Evaluations of VBP strategies' impact will require analysis of patient-level diagnosis, treatment, and discharge status (if appropriate), which are typically available in claims data and medical records. Ideally, the analyses will also include patient-specific characteristics such as age, race, and ethnicity to better understand how different groups may fare under the change in payment policy. But as VBP strategies encourage greater collaboration among providers through bundled or global payments, and as outcome measures are developed to better capture the whole patient experience for a single episode, data must be available to analyze patient encounters longitudinally, across different providers in different settings. Although the focus is typically on linking data from physicians, hospitals, and postacute care facilities, other providers should also be included as they represent important services on the continuum of care, for example, prehospital emergency medical services, home health, pharmacy, and school health. The availability of these data will be aided by the penetration and use of health information technology systems and electronic medical records, assuming the compatibility of systems across providers. However, the linking of data across providers requires unique patient identifiers, which introduces difficult questions about protection of patient confidentiality. Needless to say, stringent data use agreements must be developed for evaluators who are permitted to access these data.

Synthesis Research

It is unlikely that any single evaluation will provide enough information to inform ongoing policy. The proliferation of P4P programs in the public and private sectors has permitted researchers to conduct synthesis research, leading to at least preliminary lessons for future P4P policy (Rosenthal and Dudley 2007; McNamera 2009;). But as VBP programs become more complex and varied through bundled or global payment, it will become more challenging to conduct synthesis research. For example, outcome measures may not be common across studies and program structures may have little in common. There is an opportunity for researchers—methodologists—to consider ways in which we may distill findings from smaller VBP evaluations into guidance better suited for policy making. For example, a synthesis of individual VBP evaluations may reveal certain contextual factors or program elements that are common among successful VBP efforts. We propose that AHRQ convene a roundtable of experts—both in quantitative and qualitative methods—to consider ways in which researchers could conduct synthesis research or even meta-analyses of VBP evaluations. As a field, health services research could benefit from additional effective methods that seek to leverage knowledge from prior research that may be in the same topic area but disparate in design, measures, analysis, and learnings.
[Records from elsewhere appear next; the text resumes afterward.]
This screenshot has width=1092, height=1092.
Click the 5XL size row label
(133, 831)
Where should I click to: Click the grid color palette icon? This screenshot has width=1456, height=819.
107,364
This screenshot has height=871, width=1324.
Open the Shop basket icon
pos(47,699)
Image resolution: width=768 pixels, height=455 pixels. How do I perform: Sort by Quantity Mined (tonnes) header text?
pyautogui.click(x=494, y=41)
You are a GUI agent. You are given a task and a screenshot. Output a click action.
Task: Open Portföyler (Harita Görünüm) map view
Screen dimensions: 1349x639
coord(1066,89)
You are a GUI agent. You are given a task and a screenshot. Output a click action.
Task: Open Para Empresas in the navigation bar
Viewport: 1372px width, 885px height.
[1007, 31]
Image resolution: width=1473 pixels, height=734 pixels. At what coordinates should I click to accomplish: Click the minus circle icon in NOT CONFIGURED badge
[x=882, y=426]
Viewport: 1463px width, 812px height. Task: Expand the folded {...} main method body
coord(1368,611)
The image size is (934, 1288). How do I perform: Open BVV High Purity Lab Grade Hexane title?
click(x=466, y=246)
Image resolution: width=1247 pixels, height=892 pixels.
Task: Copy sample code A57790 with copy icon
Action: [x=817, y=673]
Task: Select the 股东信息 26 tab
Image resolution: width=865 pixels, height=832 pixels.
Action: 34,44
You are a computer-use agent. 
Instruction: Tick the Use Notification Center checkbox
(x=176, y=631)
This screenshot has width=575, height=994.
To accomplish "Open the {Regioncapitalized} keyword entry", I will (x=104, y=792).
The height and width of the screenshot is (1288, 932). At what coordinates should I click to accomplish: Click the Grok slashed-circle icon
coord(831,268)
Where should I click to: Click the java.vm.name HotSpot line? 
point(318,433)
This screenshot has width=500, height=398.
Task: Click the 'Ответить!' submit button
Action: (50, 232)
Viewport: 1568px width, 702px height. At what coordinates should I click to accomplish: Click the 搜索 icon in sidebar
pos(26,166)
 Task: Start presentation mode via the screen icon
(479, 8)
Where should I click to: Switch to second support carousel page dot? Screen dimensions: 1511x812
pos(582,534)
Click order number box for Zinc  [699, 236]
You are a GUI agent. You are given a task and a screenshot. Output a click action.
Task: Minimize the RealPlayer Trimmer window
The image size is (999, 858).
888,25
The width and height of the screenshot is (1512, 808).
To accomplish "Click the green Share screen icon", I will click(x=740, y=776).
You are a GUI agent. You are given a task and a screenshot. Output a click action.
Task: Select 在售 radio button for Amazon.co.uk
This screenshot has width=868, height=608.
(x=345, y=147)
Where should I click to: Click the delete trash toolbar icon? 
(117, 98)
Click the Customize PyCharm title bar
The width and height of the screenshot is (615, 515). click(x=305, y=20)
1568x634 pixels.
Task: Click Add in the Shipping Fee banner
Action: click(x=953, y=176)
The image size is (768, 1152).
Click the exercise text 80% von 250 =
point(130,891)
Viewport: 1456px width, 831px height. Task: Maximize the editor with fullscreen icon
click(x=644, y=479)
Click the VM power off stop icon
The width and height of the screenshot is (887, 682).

Because many VBP programs are operated by private payers (79 percent of P4P programs were administered in the private sector in 2007; Baker and Delbanco 2007), synthesis research should involve public–private collaboration.

CONCLUSION

To effectively learn from VBP program and facilitate the design of future policies, a number of barriers to implementation and impact research must be overcome. Our eagerness to understand the impacts of VBP must not overshadow the need to learn more about best ways to implement, maintain, and manage VBP programs. But implementation research must advance to overcome its methodological shortcomings of narrow focus and limited generalizability. With regard to impact research, the major challenge is the collection and integration of more and better data. And findings from single program evaluations need to be organized and synthesized in a way that identifies best practices for future policy. Table 1 summarizes our recommendations for advancing data and methods to evaluate VBP.

Table 1.

Summary of Recommendations

Problem Recommendation Focus Target Audience
Limited information on implementation and management of VBP programs Early and continuous collection of data on implementation Methods/infrastructure support Researchers/policy makers/providers
Limited generalizability of findings More experimentation and greater variation in VBP Data/methods Researchers/policy makers/providers
Lack of meaningful outcome measures Improved methods for risk adjustment, data validation, and measurement composition Data Policy makers/providers/researchers
Lack of integrated and aggregated data Support for EHR/IT systems Infrastructure support Policy makers/providers
Limited ability to synthesize learning from diverse VBP efforts Better practices/methods for synthesizing VBP program findings Methods Researchers/policy makers

As important as VBP is to health reform, so is the evaluation of VBP. Generating a better understanding of VBP programs is critical to the effective implementation of successful programs. However, the foundation for research needs to be improved for health services researchers to answer the most pressing policy questions.

Acknowledgments

Joint Acknowledgment/Disclosure Statement: This commentary was supported by a grant from AcademyHealth.

Disclosures : None.

Disclaimers : None.

Supporting Information

Additional supporting information may be found in the online version of this article:

Appendix SA1: Author Matrix.

hesr0045-1559-SD1.doc (82KB, doc)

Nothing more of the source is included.